O grande diferencial do projeto, segundo Ruffo, foi a reorganização do fluxo de atendimento e o uso de tecnologias como os aplicativos desenvolvidos para gestão dos atendimentos, que orientam e monitoram o percurso da paciente desde o primeiro sinal até a confirmação do diagnóstico. “Essa reorganização não altera a regulação da rede. Após o diagnóstico, a paciente entra na fila como qualquer outra, ela não fura a fila. O que muda é que chega lá antes. Tem mulheres que, sem o projeto, levariam quase 400 dias para iniciar o tratamento. Com a intervenção, esse tempo caiu para 120 dias”, explica.

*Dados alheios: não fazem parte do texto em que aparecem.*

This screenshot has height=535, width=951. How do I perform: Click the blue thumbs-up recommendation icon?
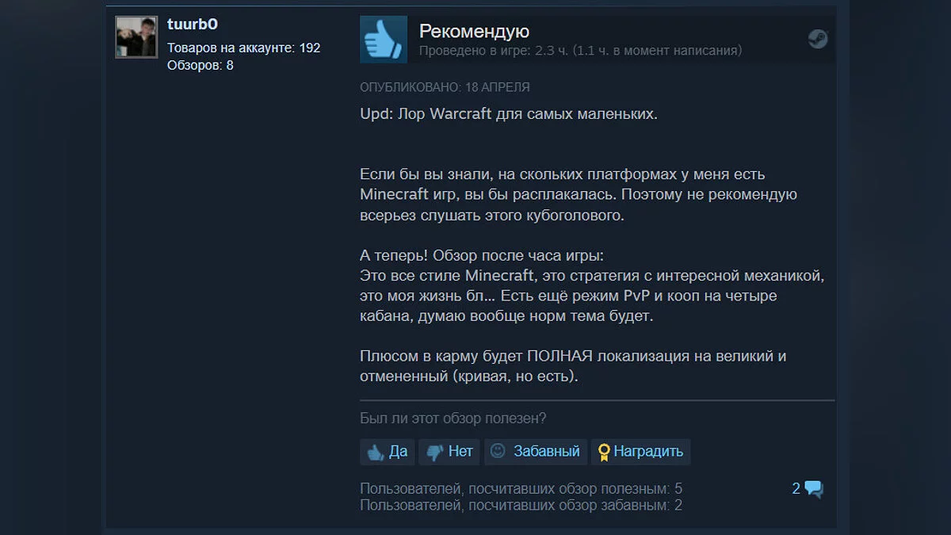[x=384, y=39]
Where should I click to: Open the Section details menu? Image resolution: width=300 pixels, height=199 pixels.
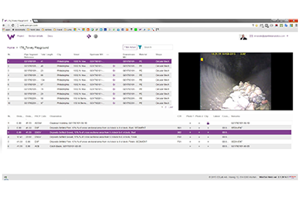(x=36, y=36)

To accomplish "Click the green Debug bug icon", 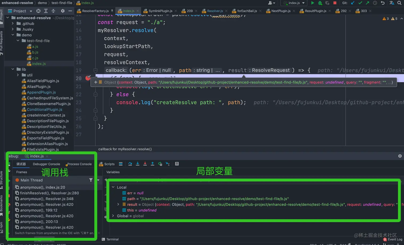I will [x=320, y=3].
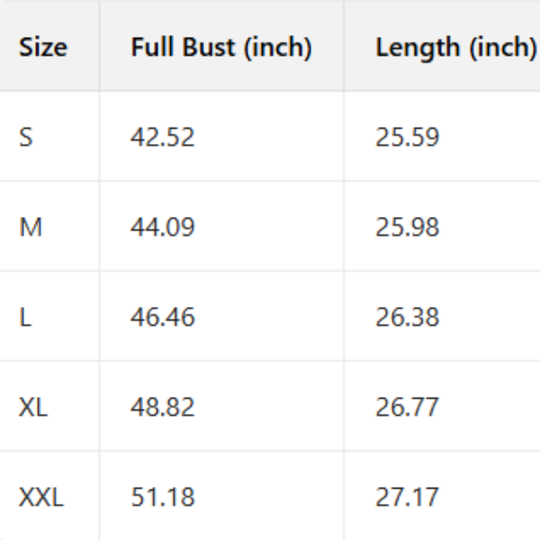Select the L size cell
540x540 pixels.
pyautogui.click(x=24, y=318)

Ao contrário da mamografia, que pode detectar nódulos ainda não palpáveis, o exame físico realizado pelas agentes de saúde se concentra em casos já palpáveis, ou seja, de cânceres reais em fase inicial. “Estamos falando de tumores que, em geral, a mulher já sente. Sete em cada dez casos no SUS começam assim, com uma queixa palpável”, destaca o pesquisador.
Treinamento contínuo
O pesquisador destaca que um dos grandes diferenciais do projeto é o investimento em educação continuada. “No início, muitas delas não se sentiam habilitadas, tinham medo de errar. Mas, com o tempo, passaram a realizar o exame com confiança e qualidade”, afirma Ruffo. “Hoje, essas agentes realizam o exame físico com mais competência do que muitos médicos generalistas ou enfermeiros que não lidam com a saúde da mulher diariamente”, afirma.
O resultado é um modelo replicável e de baixo custo. Segundo o coordenador, o projeto custa cerca de R$ 400 mil por ano, valor relativamente pequeno diante do potencial de salvar vidas e reduzir gastos futuros com tratamentos oncológicos mais complexos. No entanto, apesar do sucesso, nenhuma outra cidade brasileira aceitou, até agora, implementar o projeto.
Próximos passos
Para comprovar de forma definitiva a eficácia do modelo, ainda serão necessários mais dois ou três anos de acompanhamento. “Esse é um estudo de 16 anos, e estamos no terceiro ano de projeto. Precisamos de maturidade dos dados”, pondera Ruffo. No entanto, a convicção é crescente. “Temos certeza de que essa é uma estratégia promissora, eficaz, e que pode mudar o paradigma do rastreamento do câncer de mama no Brasil”.
A expectativa é que os resultados finais do Projeto Itaberaí possam subsidiar políticas públicas mais eficazes no rastreamento precoce da doença, especialmente em contextos de alta vulnerabilidade social, onde o acesso à mamografia é mais restrito. “A pergunta agora não é se o projeto funciona, mas por que ainda não o estamos replicando em todo o Brasil. Quantas vidas mais precisaremos perder para adotar o que já sabemos que dá certo?”, conclui o pesquisador.